[Pixel coordinate grounding data]
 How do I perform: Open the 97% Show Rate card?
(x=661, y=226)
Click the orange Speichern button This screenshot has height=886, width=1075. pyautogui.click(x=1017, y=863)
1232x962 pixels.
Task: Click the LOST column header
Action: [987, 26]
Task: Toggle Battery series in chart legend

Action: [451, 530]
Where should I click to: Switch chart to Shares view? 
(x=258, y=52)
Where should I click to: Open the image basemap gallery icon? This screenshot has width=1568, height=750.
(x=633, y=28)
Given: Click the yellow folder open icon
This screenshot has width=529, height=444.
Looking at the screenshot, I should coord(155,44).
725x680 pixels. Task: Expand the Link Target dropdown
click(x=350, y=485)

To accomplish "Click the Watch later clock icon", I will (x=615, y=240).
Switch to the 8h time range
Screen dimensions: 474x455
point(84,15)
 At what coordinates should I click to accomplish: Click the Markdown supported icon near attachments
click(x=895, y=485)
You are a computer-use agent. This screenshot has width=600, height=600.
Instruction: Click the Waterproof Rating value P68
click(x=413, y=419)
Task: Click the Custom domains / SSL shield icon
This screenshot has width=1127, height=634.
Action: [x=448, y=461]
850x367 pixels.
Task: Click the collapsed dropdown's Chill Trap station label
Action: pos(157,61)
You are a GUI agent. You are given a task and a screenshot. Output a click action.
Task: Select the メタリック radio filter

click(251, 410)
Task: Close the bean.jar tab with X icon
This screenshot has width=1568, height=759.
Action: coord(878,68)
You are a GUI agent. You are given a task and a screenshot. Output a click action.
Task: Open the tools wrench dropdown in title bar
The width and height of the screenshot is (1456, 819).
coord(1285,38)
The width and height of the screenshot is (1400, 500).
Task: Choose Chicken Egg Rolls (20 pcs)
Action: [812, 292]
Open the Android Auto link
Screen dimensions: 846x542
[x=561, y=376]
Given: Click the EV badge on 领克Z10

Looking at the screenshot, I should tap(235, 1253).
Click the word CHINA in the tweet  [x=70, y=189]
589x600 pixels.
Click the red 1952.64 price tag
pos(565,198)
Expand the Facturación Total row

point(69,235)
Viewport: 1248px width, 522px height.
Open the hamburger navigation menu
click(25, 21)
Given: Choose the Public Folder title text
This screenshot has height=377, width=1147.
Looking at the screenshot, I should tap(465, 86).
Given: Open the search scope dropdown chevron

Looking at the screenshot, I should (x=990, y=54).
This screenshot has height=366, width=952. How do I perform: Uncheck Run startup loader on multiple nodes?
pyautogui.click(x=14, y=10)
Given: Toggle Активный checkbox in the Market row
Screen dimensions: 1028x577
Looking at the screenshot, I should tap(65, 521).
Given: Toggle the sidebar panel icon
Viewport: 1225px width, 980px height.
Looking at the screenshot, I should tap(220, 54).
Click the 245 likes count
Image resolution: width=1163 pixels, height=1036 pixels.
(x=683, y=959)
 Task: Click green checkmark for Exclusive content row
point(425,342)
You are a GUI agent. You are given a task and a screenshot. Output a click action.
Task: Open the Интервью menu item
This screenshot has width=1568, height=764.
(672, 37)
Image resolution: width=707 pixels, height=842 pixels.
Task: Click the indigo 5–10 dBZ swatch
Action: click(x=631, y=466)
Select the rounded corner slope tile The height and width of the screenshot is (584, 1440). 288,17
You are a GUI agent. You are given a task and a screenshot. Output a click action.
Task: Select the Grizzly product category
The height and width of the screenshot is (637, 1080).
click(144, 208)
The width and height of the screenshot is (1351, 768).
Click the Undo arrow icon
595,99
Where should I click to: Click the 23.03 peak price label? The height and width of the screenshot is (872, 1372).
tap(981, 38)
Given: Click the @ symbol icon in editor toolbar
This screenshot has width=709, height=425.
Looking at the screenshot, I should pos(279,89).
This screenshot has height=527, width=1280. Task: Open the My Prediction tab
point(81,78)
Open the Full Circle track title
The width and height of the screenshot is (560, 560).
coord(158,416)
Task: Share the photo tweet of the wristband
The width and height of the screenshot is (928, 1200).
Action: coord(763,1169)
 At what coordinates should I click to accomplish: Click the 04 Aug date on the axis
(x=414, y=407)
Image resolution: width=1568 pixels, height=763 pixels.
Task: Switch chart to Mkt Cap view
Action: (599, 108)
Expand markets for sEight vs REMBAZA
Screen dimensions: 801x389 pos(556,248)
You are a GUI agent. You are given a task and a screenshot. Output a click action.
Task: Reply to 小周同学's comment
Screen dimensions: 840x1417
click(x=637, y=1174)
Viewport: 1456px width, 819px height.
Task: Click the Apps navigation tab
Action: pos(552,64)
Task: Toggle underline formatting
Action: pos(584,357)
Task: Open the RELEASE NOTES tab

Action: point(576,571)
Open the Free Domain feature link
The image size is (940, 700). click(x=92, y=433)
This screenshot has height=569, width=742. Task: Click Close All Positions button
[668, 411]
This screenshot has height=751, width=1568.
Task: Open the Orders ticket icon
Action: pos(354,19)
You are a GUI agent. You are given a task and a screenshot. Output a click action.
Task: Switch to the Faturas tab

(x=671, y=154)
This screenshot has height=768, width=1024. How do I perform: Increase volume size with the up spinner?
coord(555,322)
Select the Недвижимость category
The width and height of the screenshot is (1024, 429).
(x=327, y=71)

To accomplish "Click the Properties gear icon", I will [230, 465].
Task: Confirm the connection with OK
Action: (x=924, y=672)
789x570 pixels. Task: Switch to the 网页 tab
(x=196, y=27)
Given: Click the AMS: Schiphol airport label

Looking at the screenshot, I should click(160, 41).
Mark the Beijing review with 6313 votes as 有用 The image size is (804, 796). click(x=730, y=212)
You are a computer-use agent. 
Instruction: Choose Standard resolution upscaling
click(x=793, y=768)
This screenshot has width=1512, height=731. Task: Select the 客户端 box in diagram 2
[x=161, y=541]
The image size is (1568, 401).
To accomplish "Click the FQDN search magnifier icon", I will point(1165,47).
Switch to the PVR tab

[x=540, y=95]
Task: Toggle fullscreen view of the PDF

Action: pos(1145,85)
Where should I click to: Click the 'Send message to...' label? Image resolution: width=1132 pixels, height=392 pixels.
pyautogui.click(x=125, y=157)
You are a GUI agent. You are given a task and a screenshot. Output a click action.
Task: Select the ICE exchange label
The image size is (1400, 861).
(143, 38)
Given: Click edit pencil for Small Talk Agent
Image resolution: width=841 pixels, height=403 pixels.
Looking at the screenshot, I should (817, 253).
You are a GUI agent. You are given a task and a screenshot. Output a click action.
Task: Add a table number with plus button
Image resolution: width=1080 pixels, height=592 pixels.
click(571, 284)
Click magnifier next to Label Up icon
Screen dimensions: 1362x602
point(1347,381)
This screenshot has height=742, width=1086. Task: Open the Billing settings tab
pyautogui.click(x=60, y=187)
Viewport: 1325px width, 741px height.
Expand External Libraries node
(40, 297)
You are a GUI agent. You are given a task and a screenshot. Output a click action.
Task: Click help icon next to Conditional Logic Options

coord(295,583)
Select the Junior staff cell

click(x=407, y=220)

WHAT YOU HAVE TO DO:
Before answering, count every line of the records that contains "magnifier"; the answer is that number and nothing more.

SOLUTION FOR THIS PROBLEM:
2